[D] Struggled with reading deep learning papers
Actually, as a senior graduate student, I have been doing research in the field of deep learning/nlp for several years. But there is a problem has troubled me a lot during these years. Specifically, a lot of deep learning papers (especially those trying to introduce a new model for some very specific task, for example, reading comprehension, text to SQL, e.t.c) give me a feeling that some design for the model described in the paper is highly engineered and not that intuitive, or in another word, it could have many alternative designs for some module, but few papers really justify why they adopt their specific design in depth. For instance, in a seq2seq setting, some may directly use BERT as the encoder, some may use BERT to generate the embedding for the input sequence first, and then feed the embedding to an LSTM encoder. In fact, this example cannot reveal the problem completely since there can be some other scenarios that have tons of different possible designs that might work, and different papers always adopt their very own design with no much justification.
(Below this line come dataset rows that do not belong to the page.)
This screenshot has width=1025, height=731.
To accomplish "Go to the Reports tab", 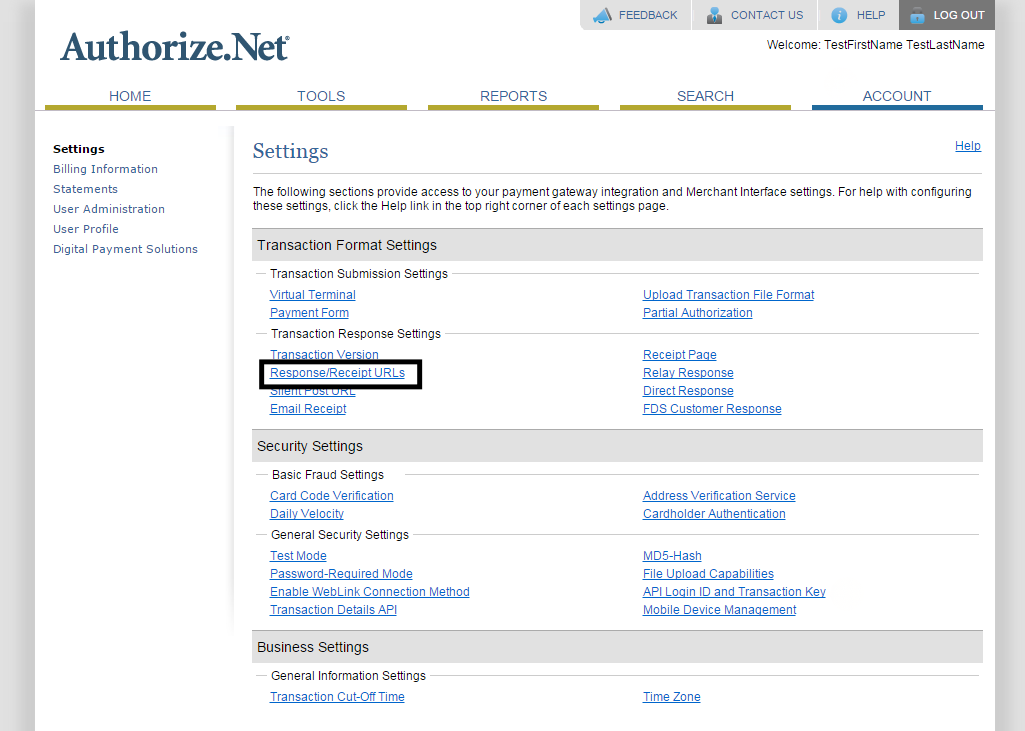I will [x=513, y=96].
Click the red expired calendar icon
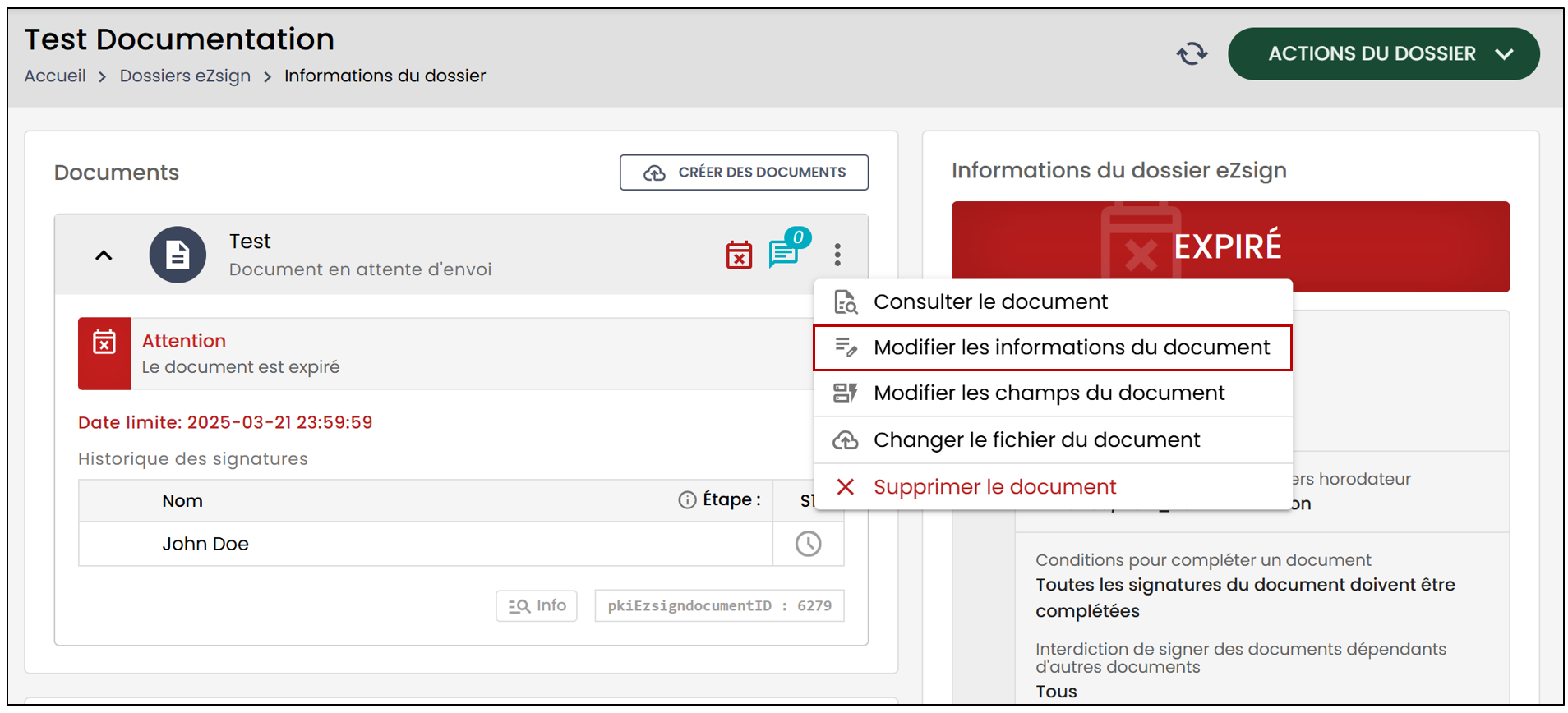 click(x=739, y=255)
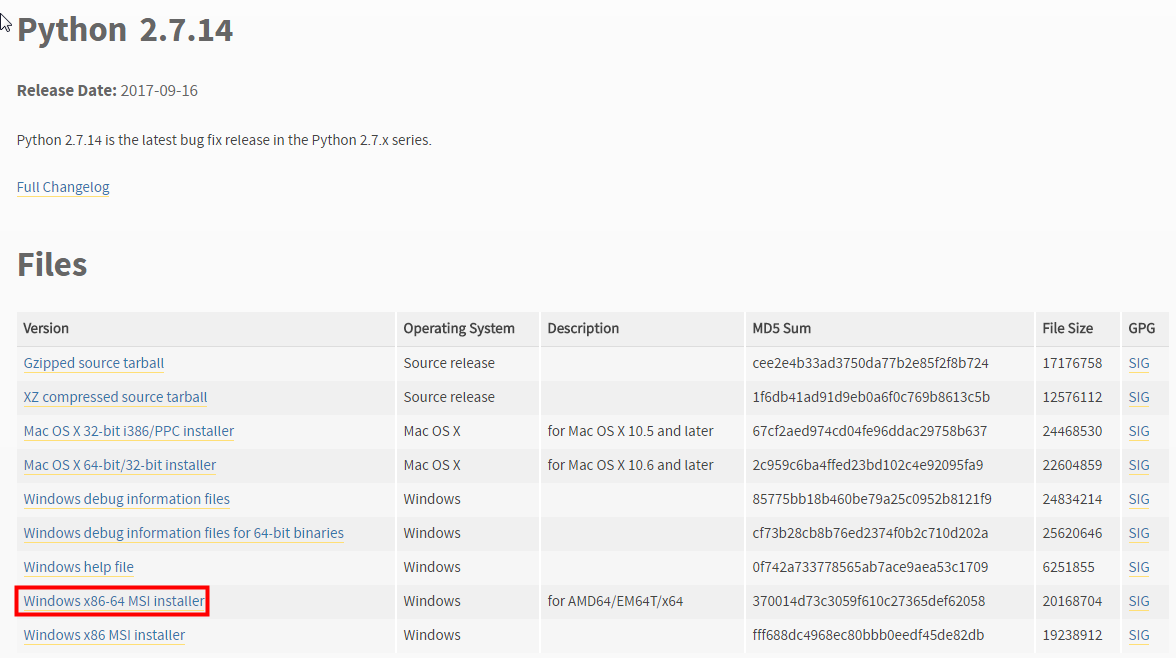
Task: Open SIG for Windows debug information files
Action: click(1139, 499)
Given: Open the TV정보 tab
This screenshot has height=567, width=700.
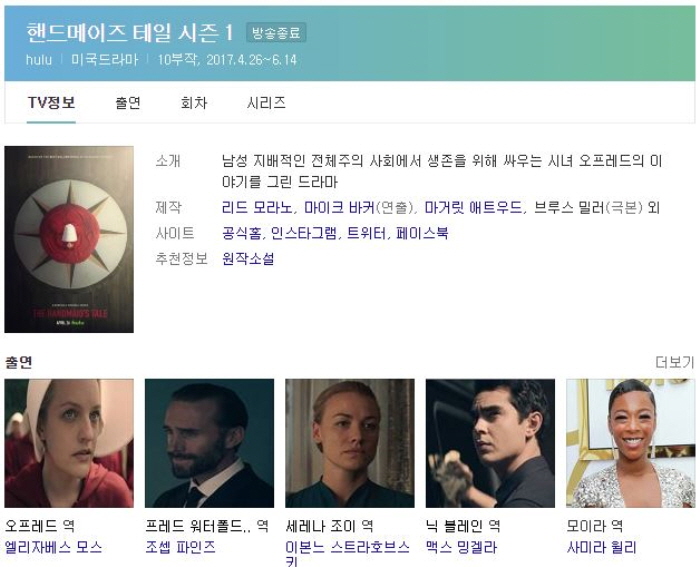Looking at the screenshot, I should (x=51, y=103).

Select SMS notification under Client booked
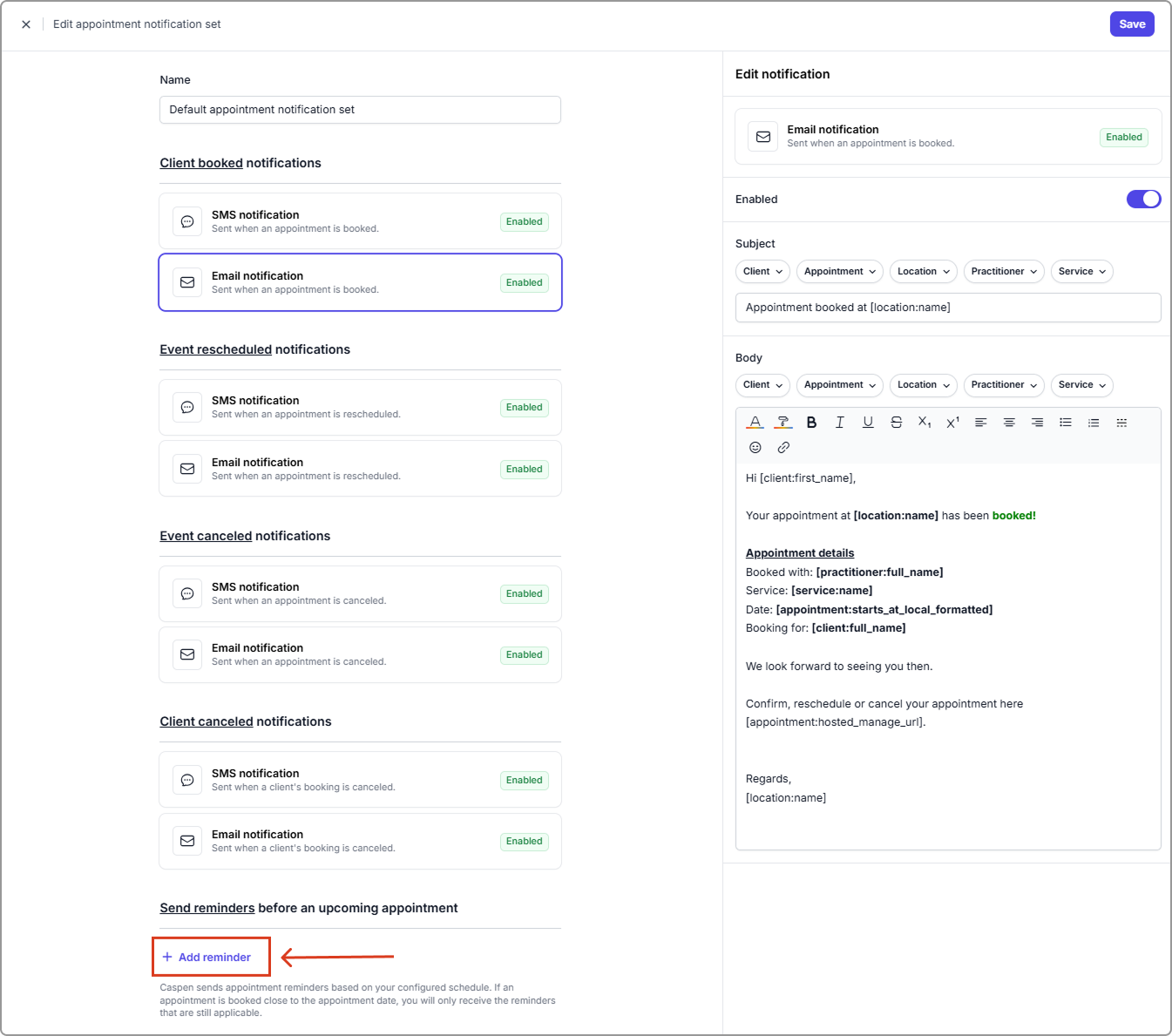[360, 221]
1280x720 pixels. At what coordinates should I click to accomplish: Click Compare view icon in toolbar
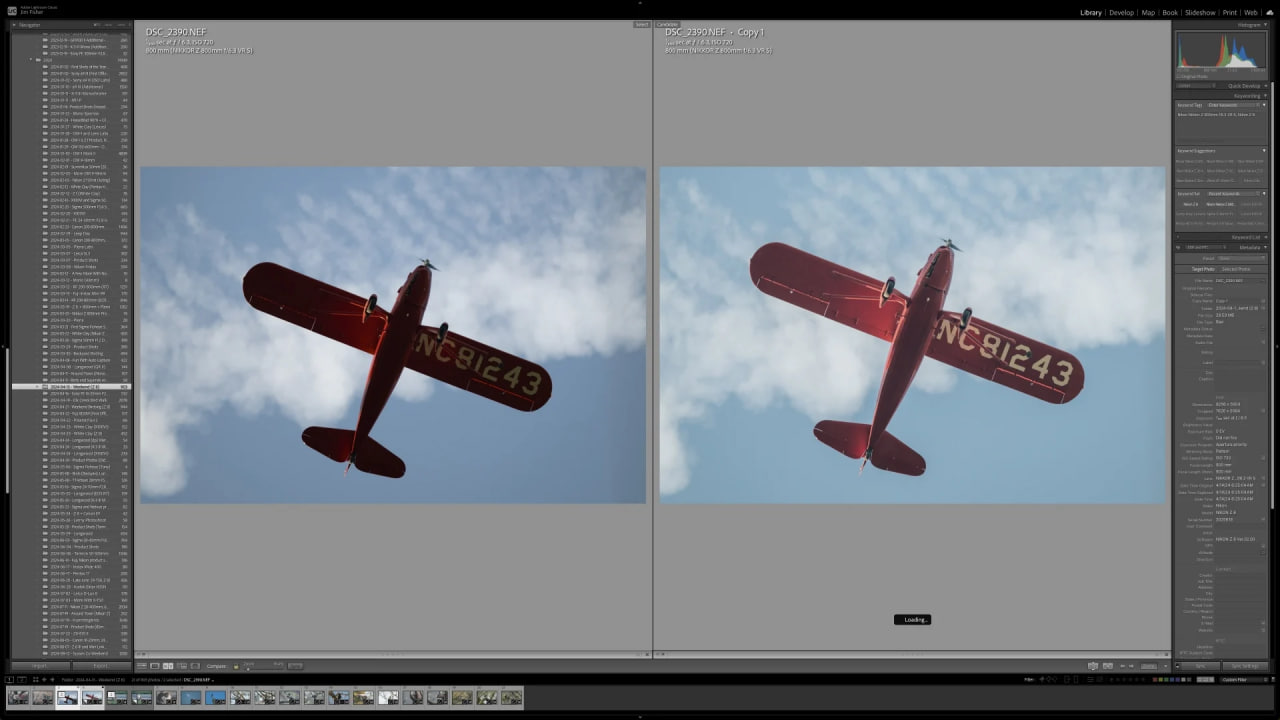coord(168,666)
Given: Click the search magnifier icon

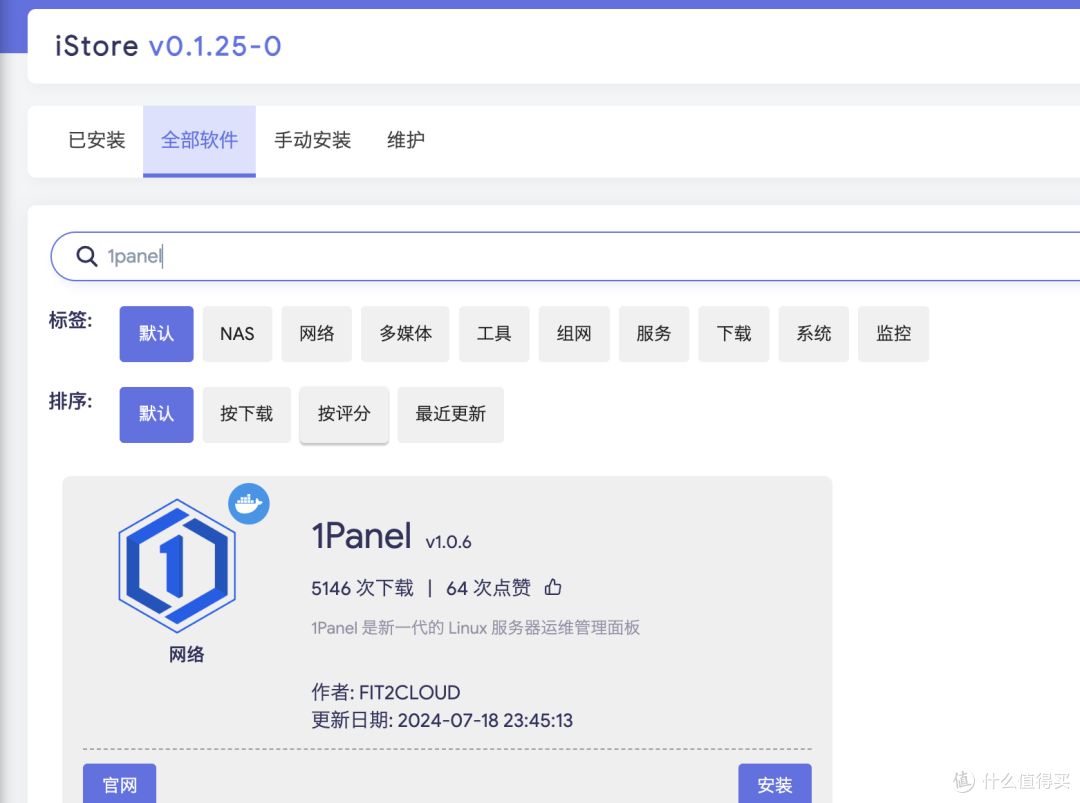Looking at the screenshot, I should coord(86,256).
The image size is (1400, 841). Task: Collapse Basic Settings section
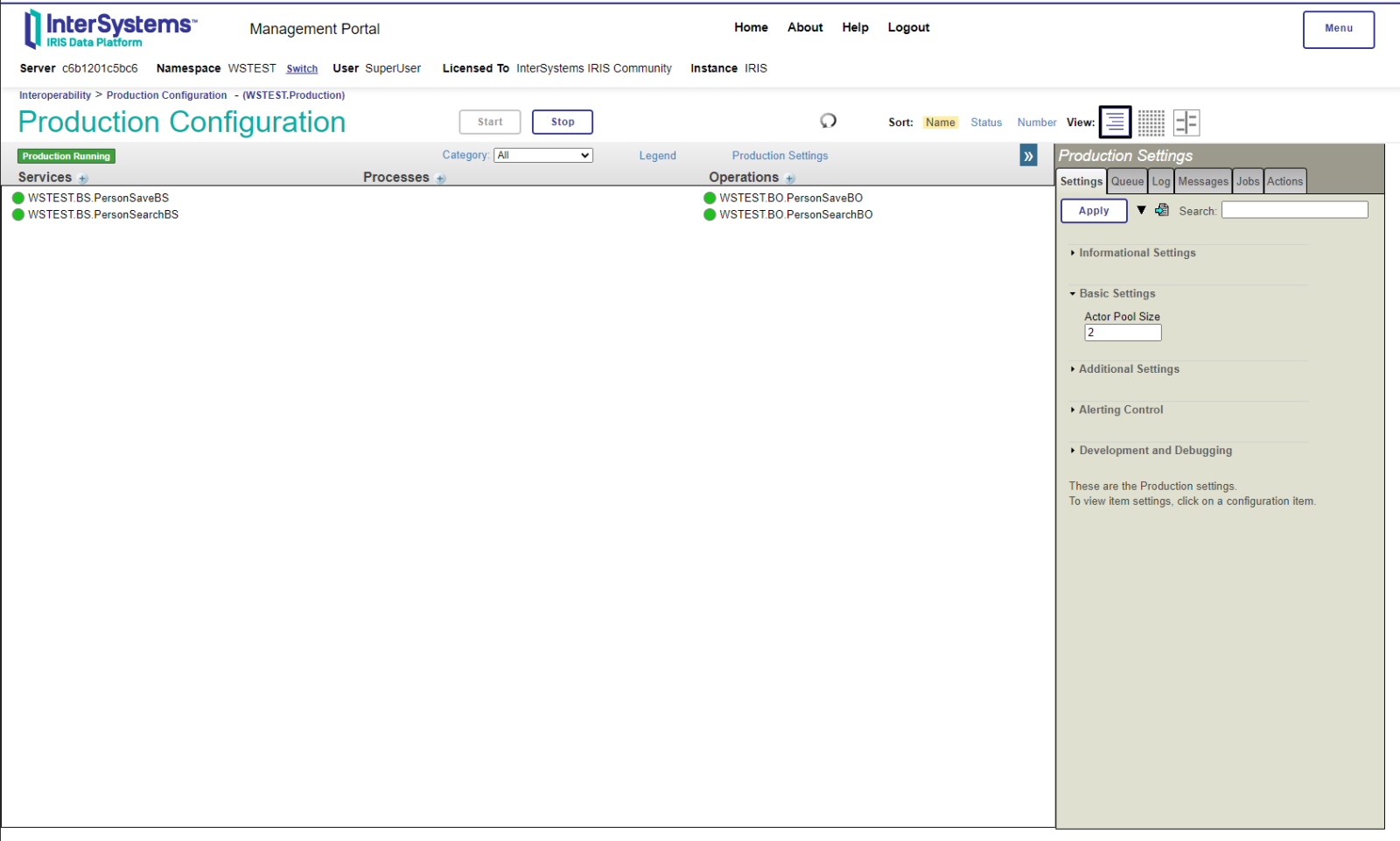[1116, 294]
This really makes me feel extremely bad! First, as a guy who is always eager to know WHY, those papers really can’t answer my question, or maybe it’s just not smart to ask why questions in the context of deep learning model designs. It makes doing research in this field looks more like engineering or even art design, but not science. Secondly, those various designs really impose difficulty in comparing different models. It’s really hard to do control the variables! If one model achieves better performance than the other, it’s hard to tell it is truly due to what the paper claims or some other subtle and tricky designs.
I don’t know is there any other people who feel the same way as me. How should I adjust my mindset for doing research in this field?